Trecho do documento =
^^^^^^^^^^^^^^^^

Deus, por favor, me mate.

Você discorda da morte do autor?

Qual?

O autor em geral.

Nunca li nada dele...

Estou falando de Barthes.

Ah, ESSE autor morreu, infelizmente.

 

Nesse sentido, poderíamos imaginar uma argumentação simples: o que um autor (portanto, não O Autor em geral) pretende não necessariamente se realiza (não podemos confundir intenção e realização de uma obra), e toda produção de sentido acontece somente durante o ato de leitura, na mente de um leitor (e também não do Leitor ideal). Segundo esse entendimento, as palavras de Paul Valéry apresentadas na epígrafe desta introdução parecem resumir toda a questão: uma vez que a obra foi publicada, o autor passa a ser apenas mais um de seus leitores, e sua opinião não é necessariamente mais interessante ou verdadeira do que a de qualquer outro intérprete da obra; é precisamente o que descreve Mikhail Bakhtin quando afirma que, ao comentar sua própria obra, o autor "se tornou independente de si mesmo é a pessoa, o crítico, o psicólogo, ou o moralista" (2003: 6). É também o convite do poeta Waly Salomão na orelha de sua antologia, O mel do melhor (2001):

 

... o autor na verdade, é falível,

é vulneráveil, e sobretudo ele

não detém a última palavra, a

chave final sobre a propulsão

que um poema pode despertar

num eventual leitor...

 

... como se sabe

o leitor é querido e livre

pode ler assim ou assado...

 

É diante desse problema que Umberto Eco, em Os limites da interpretação, veio a formular os conceitos de intentio auctoris ("a intenção do autor"), intentio operis ("a intenção da obra") e intentio lectoris ("a intenção do leitor"); enquanto a intentio auctoris não necessariamente coincide com a intentio operis, ou seja, com sua materialidade enquanto texto, o leitor pode entrar com sua intentio para produzir leituras inesperadas, imprevistas pelo autor, desde que sustentadas pela intentio operis.

^^^^^^^^^^^^^^^^

Entradas exibidas =
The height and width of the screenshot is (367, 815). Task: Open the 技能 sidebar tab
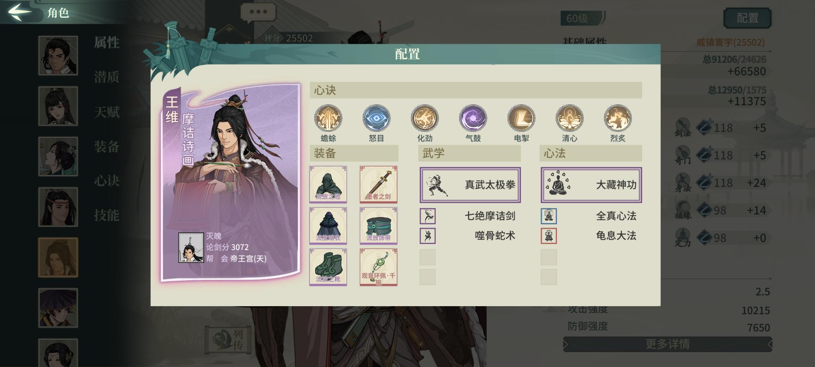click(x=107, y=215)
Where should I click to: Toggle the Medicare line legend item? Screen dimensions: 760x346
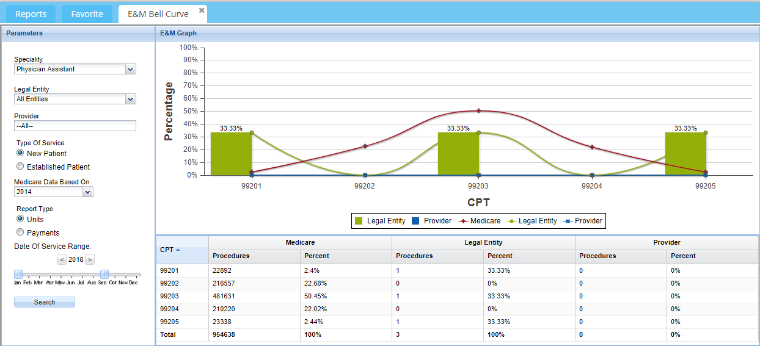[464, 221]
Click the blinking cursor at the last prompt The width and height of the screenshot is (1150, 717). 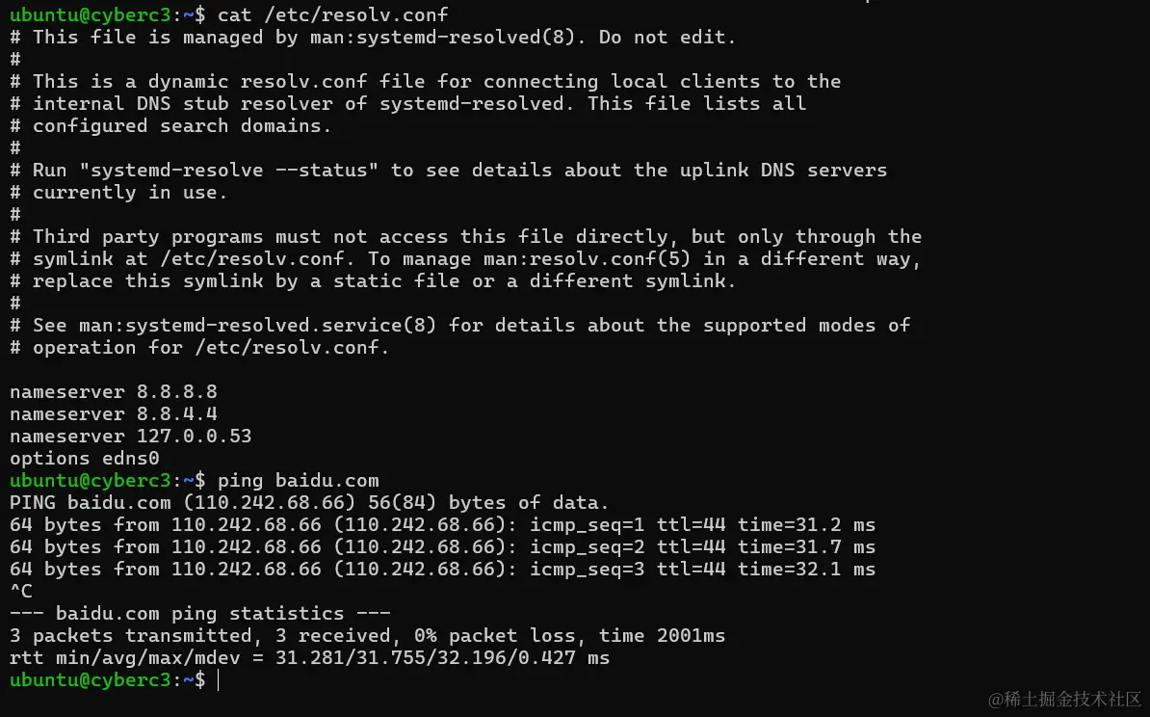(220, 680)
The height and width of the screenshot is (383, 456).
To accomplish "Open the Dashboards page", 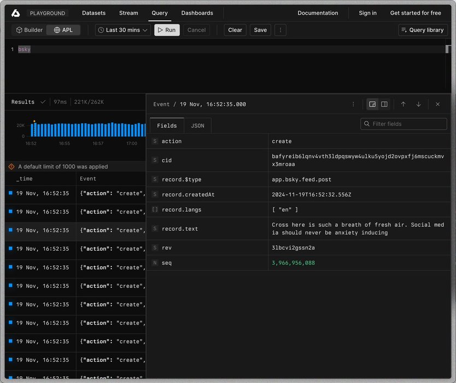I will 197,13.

^^^^^^^^^^^^^^^^

O pedido = Reproduza do texto sobre a morte do autor tudo o que vai de "pode ler assim" até "pela intentio operis.", sem alterar nada.

Resultado da tarefa =
pode ler assim ou assado...

 

É diante desse problema que Umberto Eco, em Os limites da interpretação, veio a formular os conceitos de intentio auctoris ("a intenção do autor"), intentio operis ("a intenção da obra") e intentio lectoris ("a intenção do leitor"); enquanto a intentio auctoris não necessariamente coincide com a intentio operis, ou seja, com sua materialidade enquanto texto, o leitor pode entrar com sua intentio para produzir leituras inesperadas, imprevistas pelo autor, desde que sustentadas pela intentio operis.